Das ist eine etwas naive Haltung. Sie Situation ist in Wirklichkeit unverhältnismässig viel komplexer, als es der Herr Kommissar wahrhaben will.

Wie sollte unsereiner Partei für Militärs ergreifen können, die behaupten, die Demokratie, den laizistischen Staat, die Zivilgesellschaft zu verteidigen? Es ist unmöglich. Demokratische Generäle sind ein Widerspruch sui generis, ein Ding der Unmöglichkeit.

Andererseits stossen die Generäle einen Riegel gegen die zunehmende Islamisierung der Türkei vor, wofür die EU den Herren Generälen eigentlich dankbar sein müsste. Sie ersparen der EU unter Umständen eine Menge Probleme.

Die westliche Einstellung zu den türkischen Generälen ist also mehr als ambivalent. Man kann ihnen nicht trauen, weil man es nicht kann und niemals darf – und muss ihnen doch dankbar dafür sein, was sie tun. Eine einfache Einstellung in dieser Frage ist unmöglich.
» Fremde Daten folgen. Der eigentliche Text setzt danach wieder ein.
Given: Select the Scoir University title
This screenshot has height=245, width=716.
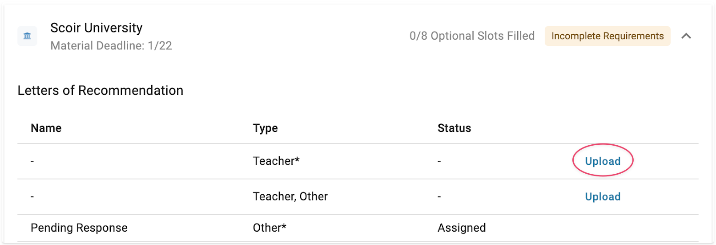Looking at the screenshot, I should [x=97, y=28].
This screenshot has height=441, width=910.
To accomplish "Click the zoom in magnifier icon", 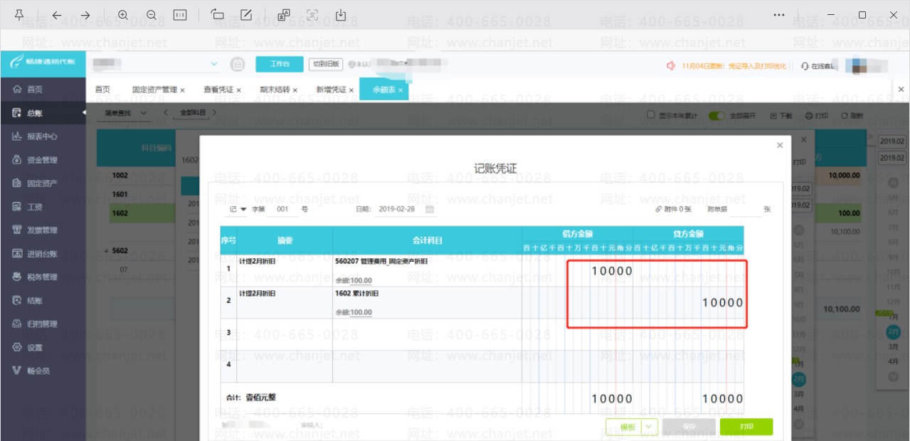I will [123, 15].
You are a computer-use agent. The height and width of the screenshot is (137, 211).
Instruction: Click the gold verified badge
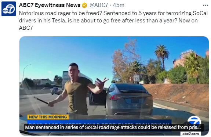coord(84,5)
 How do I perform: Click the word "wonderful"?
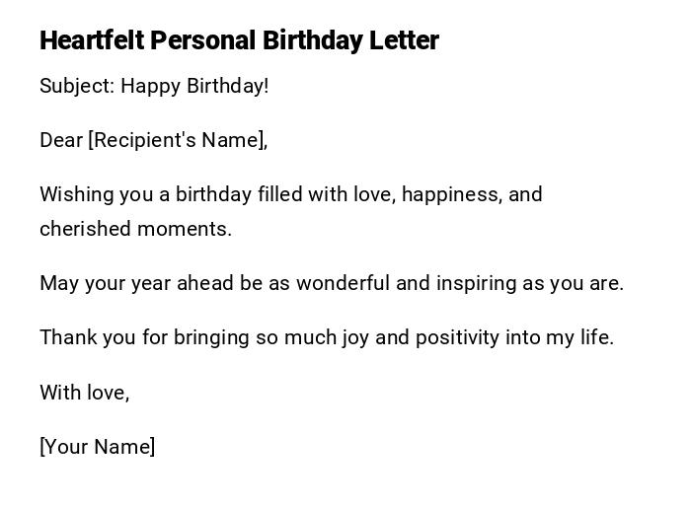pos(343,283)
Das Mindeste, was zu tun ist, würde darin bestehen, den bestehenden Zwiespalt offen zuzugeben.

In den gleichen Widerspruch zwischen kurzfristigem Ideal und langfristiger Wirklichkeit gerät der vereinigte Westen erneut, wenn er die Palästinenser auffordert, demokratische Wahlen abzuhalten, sich aber weigert, mit der Hamas Gespräche zu führen, wenn sie diese Wahlen gewonnen hat, und sie als Terrororganisation bezeichnet oder von ihr verlangt, sich vom Terror zu distanzieren.
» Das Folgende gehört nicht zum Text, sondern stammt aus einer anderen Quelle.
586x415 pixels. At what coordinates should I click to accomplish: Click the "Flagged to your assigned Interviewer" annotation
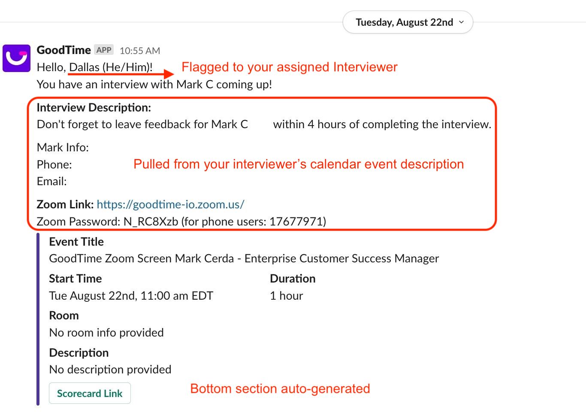tap(289, 67)
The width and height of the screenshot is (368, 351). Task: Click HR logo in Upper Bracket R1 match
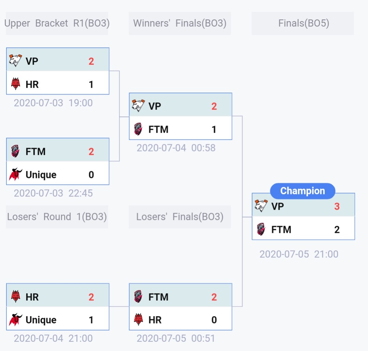point(15,84)
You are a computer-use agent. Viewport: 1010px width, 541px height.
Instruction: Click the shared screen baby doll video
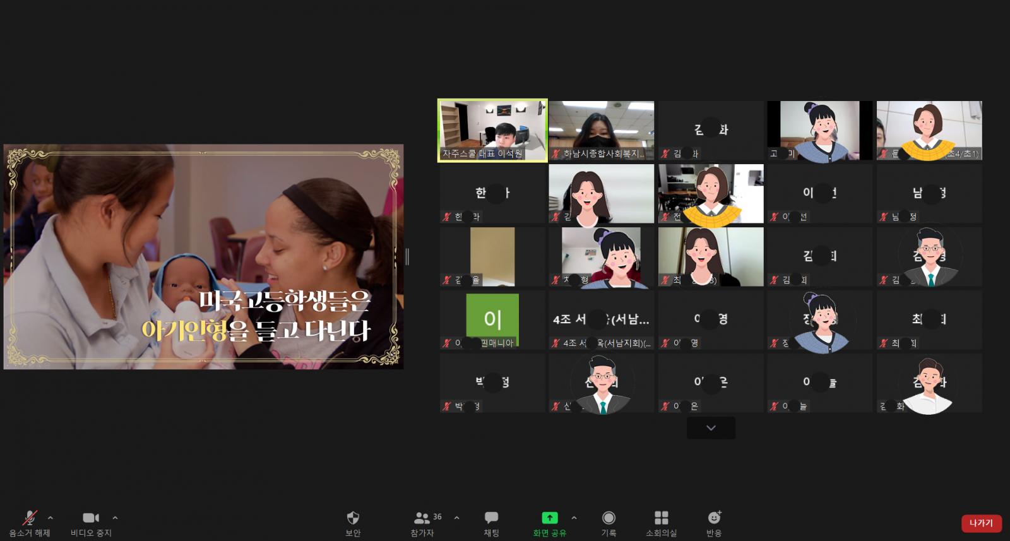(x=203, y=257)
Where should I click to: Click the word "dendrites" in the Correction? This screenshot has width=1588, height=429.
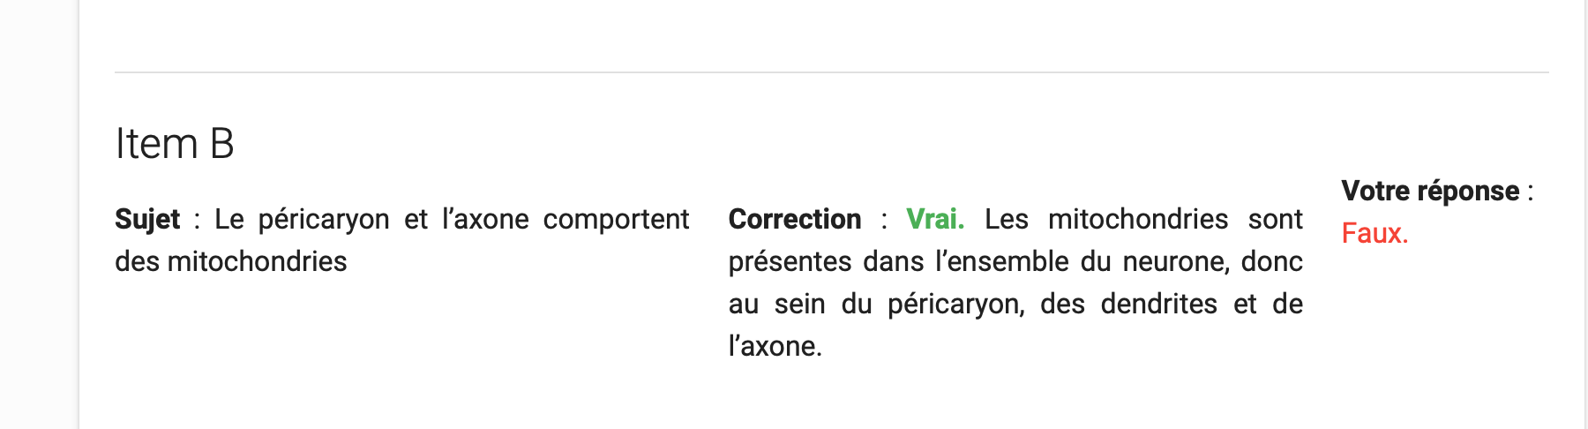pos(1159,304)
Das ist keine überzeugende, sondern eine ganz und gar heuchlerische Haltung, die dazu beiträgt, dass die Hamas Zulauf erhält, über den sich der Westen hinterher wundert. Auf diese Weise wird die Demokratie zu einem willkürlichen Hilfsmittel für die Durchsetzung von Ergebnisse im Dienst der bestehenden Interessen degradiert. Offen bleibt dabei die Frage, ob es als Terror bezeichnet werden kann, wenn die Hamas gegen die fortgesetzte israelische Besiedlung des Palästinenserlands kämpft beziehungsweise Anspruch erhebt, in einem eigenen Staat mit gesicherten Grenzen zu leben, wie Israel dies für sich verlangt.

Mit ihrem theokratischen Vorstellungen ist die Hamas alles andere als demokratisch. Sie benützt also das Mittel der Demokratie, um diese auszuschalten.
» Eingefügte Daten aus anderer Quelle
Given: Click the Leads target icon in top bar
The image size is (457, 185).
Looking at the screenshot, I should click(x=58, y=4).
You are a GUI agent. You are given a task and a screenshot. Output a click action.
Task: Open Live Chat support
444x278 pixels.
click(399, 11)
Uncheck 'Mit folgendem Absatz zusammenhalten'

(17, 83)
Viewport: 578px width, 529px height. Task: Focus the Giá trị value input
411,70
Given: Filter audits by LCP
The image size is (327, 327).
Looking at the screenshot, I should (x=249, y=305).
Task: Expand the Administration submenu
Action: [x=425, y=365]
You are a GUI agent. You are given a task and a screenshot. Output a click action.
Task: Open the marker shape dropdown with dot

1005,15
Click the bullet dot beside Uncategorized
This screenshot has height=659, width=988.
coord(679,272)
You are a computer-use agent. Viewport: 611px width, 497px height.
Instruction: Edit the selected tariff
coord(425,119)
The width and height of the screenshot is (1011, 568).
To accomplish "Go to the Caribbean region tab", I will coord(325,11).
Das kann nicht in der Absicht der Demokratie-Forderung liegen. Der Westen setzt sich auf diese Weise selbst in eine Falle, aus der er später den Weg hinaus nur schwer finden kann.

Am Ende wäre es ratsam, ohne viele und vor allem ohne grosse Worte mit der Hamas Gespräche zu führen und so beizutragen, dass sie nicht ins Abseits gedrängt wird. Der Verhandlungstisch ist doch sonst bei jeder Gelegenheit ein ideales politisches Möbelstück.

Nachbemerkung: Die Hamas geniesst nicht meine Sympathie, aber darauf kommt es nicht an. Sie ist von der palästinensischen Bevölkerung demokratisch einwandfrei gewählt worden. Dem Westen und Israel passt das Ergebnis aber nicht. Sie erwarten "korrekte", das heisst in den Kram passende Wahlresultate.

Jahrelang wollten weder die USA noch Israel mit der Fatah verhandeln, weil es sich dabei um eine sog. terroristische Organisation handelt. Jetzt erscheint die Fatah als Retterin in der Not – zumindest als akzeptabler Gesprächsparter. Sie ist heute das kleinere Übel.

Dass jetzt die USA und israelische Regierung die Hamas auch noch durch Mahmud Abbas absetzen lassen wollen und in Aussicht stellen, den palästinensischen Präsidenten zu unterstützen, lässt auf ein mehr als seltsames Demokratieverständnis schliessen. Sollte es Schule machen... nicht auszudenken.

Der israelische Premier Ehud Olmert will jetzt, unter dem Druck der Ereignisse, mit Abbas erneut über einen eigenen Palästinenserstaat sprechen. Aber kein Wort, wie dieser Staat aussehen könnte und müsste, vor allem, wenn man eine kleine Ahnung hat, wie die von Israel eingerichteten Verhältnisse in Cis-Jordanien die palästinensische Bevölkerung einschränken.

Ein eigener Palästinenserstaat würde bedingen, dass sich Israel aus einem grossen Teil der besetzten Gebiete zurückzieht.